Welcome to the Midnight Opry [KLP236] is the third full-length album by The Pine Hill Haints. It’s a burning tumbleweed headed straight for an open field in the middle of a dry summer; bright, dangerous, vast, and blistering. Laid out before you is a full rotation of snazzed-up, working class ghost-country. The contradiction allows you to mentally wander from one track to the other on an emotional journey from the range to the rock show, whatever you want to make of it within those parameters, that’s what it is.

The Pine Hill Haints consciously aimed to go further with their sound on Welcome to the Midnight Opry by taking something familiar and remodeling it into something fierce and new. Here they add calypso, quick bursts of hip-hop and blues, and the illegal and somewhat dangerous essence of the wild, runaway street kid skateboarding scene that brought them all together.

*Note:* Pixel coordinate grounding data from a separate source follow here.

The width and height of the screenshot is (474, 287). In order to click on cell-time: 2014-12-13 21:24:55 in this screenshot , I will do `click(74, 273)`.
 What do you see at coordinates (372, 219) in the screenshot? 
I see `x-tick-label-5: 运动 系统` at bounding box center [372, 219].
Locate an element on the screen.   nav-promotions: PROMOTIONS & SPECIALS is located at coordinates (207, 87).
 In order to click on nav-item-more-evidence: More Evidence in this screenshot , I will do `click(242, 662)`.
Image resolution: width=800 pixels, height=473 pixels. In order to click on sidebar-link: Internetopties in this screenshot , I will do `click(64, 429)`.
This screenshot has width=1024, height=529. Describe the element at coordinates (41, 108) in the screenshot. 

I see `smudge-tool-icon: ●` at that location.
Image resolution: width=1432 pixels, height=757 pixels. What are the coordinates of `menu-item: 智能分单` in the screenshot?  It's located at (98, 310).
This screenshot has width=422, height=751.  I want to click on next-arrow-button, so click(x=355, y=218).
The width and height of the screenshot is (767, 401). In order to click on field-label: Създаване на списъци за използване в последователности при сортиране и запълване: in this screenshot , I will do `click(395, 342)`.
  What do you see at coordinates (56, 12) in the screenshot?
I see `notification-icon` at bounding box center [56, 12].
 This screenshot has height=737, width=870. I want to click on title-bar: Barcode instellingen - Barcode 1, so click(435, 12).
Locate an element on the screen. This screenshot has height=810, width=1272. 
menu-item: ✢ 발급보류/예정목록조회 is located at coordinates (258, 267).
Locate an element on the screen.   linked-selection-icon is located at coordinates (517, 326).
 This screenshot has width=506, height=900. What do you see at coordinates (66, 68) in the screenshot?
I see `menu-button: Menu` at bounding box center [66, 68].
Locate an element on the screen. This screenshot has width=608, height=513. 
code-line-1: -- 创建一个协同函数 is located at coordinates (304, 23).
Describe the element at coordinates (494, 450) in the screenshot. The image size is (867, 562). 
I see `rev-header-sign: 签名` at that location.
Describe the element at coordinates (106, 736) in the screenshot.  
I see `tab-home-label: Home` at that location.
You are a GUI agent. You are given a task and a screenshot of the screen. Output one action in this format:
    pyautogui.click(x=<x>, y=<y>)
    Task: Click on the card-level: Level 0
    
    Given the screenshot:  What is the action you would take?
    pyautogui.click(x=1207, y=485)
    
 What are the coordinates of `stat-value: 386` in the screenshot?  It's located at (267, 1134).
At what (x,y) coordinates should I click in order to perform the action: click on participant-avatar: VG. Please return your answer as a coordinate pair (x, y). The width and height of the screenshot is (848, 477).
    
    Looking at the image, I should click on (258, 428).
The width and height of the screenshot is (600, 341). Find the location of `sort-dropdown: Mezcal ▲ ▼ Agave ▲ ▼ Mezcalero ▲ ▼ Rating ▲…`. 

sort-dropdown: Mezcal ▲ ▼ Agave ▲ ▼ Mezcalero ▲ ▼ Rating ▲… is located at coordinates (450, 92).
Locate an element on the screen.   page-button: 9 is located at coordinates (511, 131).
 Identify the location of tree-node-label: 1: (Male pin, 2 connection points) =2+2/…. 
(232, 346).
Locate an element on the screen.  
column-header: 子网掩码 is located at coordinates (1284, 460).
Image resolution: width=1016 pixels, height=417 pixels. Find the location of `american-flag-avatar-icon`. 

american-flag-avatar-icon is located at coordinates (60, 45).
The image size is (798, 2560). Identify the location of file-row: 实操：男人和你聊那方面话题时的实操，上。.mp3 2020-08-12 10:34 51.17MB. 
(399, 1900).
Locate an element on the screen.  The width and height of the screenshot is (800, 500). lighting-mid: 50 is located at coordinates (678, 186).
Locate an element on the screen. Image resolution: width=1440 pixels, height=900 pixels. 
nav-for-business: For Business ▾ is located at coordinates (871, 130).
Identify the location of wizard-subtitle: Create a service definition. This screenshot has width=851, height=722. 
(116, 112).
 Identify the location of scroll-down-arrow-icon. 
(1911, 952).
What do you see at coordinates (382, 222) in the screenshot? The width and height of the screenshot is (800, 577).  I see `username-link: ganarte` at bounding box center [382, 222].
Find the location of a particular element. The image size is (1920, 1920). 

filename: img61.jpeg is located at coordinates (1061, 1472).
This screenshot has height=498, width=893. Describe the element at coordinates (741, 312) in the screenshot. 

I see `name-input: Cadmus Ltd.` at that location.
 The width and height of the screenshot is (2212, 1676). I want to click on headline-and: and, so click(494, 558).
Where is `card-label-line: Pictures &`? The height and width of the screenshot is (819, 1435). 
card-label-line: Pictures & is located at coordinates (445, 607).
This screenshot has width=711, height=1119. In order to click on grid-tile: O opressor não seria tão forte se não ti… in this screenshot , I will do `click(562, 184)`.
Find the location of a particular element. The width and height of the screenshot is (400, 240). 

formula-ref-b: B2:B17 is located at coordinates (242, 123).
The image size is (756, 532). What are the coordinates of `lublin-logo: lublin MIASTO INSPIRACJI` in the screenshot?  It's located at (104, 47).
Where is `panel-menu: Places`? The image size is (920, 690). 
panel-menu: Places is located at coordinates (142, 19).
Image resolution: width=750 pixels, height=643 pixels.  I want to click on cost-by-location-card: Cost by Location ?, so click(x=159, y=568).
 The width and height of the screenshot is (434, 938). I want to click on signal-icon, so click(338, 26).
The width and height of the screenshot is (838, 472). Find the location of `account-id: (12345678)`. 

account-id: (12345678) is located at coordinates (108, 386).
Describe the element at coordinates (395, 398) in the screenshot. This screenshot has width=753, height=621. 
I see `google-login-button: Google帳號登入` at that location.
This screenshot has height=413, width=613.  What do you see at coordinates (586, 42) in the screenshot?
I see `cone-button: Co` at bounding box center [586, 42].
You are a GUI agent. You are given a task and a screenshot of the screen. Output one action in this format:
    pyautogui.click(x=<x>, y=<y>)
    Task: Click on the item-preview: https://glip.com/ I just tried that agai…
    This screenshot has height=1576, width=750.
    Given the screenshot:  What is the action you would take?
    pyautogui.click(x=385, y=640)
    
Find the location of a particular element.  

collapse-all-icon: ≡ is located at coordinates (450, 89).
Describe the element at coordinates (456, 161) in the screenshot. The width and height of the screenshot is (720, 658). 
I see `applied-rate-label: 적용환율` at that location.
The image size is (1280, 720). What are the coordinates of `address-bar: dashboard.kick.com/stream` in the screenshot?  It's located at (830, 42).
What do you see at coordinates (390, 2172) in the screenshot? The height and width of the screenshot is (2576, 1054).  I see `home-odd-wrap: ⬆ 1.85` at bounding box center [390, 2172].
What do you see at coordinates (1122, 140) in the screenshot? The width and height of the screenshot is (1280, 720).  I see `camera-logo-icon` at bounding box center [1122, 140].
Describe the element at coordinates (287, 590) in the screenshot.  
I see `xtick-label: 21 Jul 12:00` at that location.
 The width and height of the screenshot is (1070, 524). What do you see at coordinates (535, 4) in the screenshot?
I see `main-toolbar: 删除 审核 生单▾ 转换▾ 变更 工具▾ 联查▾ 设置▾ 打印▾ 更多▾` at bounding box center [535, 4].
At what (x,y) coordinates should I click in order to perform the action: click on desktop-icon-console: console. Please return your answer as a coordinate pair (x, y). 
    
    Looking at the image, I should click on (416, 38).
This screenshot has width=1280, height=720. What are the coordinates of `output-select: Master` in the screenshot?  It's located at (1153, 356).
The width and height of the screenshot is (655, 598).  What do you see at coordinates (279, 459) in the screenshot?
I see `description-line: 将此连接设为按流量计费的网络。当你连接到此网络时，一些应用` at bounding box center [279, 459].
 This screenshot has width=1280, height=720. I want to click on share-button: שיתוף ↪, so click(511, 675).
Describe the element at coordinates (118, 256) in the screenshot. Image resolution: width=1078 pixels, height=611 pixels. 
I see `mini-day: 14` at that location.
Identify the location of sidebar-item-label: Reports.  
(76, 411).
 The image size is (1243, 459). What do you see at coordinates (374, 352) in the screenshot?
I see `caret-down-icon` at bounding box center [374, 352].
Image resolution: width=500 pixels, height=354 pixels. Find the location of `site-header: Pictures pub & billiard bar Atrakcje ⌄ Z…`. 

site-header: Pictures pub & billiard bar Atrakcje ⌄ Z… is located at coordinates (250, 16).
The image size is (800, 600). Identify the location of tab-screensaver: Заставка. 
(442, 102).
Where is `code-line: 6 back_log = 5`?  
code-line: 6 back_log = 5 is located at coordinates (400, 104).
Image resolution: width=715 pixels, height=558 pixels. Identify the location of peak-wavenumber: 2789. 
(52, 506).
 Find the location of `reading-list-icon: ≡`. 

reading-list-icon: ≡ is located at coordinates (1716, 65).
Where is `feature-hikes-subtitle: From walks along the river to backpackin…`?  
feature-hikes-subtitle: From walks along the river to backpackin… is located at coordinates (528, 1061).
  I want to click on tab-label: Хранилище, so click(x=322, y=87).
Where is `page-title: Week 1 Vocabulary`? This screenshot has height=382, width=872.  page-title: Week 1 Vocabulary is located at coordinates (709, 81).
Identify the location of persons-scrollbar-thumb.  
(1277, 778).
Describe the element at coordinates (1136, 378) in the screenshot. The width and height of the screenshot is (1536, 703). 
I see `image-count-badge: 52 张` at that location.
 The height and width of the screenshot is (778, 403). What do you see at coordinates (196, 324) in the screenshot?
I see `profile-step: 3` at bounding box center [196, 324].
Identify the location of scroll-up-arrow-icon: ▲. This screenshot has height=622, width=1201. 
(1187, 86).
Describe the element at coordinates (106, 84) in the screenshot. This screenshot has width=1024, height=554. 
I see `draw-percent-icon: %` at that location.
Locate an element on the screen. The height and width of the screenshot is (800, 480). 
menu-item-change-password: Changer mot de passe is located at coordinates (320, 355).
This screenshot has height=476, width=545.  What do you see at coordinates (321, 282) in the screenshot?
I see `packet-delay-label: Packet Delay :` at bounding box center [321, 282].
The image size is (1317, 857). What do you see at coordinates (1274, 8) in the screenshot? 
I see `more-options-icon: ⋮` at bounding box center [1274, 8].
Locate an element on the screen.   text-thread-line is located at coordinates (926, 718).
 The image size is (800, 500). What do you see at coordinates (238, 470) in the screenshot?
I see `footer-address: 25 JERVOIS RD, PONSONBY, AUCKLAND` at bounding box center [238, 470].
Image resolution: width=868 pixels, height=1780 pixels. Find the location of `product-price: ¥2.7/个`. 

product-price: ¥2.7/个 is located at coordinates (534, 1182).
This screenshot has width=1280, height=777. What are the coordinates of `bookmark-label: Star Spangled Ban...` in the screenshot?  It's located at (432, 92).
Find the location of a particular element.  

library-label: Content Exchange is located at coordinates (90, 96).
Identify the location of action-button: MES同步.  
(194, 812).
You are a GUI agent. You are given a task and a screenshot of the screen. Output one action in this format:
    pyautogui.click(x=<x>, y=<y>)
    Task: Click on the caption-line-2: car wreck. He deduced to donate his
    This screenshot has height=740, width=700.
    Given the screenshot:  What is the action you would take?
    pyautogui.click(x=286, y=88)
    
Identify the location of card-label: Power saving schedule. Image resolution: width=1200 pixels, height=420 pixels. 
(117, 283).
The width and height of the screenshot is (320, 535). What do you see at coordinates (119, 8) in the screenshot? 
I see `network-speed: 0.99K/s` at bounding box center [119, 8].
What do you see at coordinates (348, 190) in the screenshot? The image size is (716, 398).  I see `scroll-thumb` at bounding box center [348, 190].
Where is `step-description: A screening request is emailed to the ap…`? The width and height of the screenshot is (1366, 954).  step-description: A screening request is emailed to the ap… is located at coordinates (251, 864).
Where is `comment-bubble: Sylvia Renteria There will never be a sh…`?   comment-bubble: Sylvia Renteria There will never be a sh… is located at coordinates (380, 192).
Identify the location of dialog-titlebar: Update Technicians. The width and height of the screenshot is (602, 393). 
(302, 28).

Originally from Alabama, The Pine Hill Haints formed in the late ‘90s and have since released two full-length albums, both on K. Lead singer James Barrier is a sight to be seen at their live shows (of which they play many) poised tall and dandy behind his homemade wooden microphone stand. He’s backed by a family of a band that provides honey toned instrumentation through the use of fiddle, banjo, bucket bass, accordion – and of course the standard: guitar.

For this release, the band recorded at Dial Back Sound Studio in Water Valley Mississippi on 2-inch tape. The tracks were recorded live in one night, and then mixed the other night; the end result is anything but slapdash; it takes years of practice to become this quick on the draw.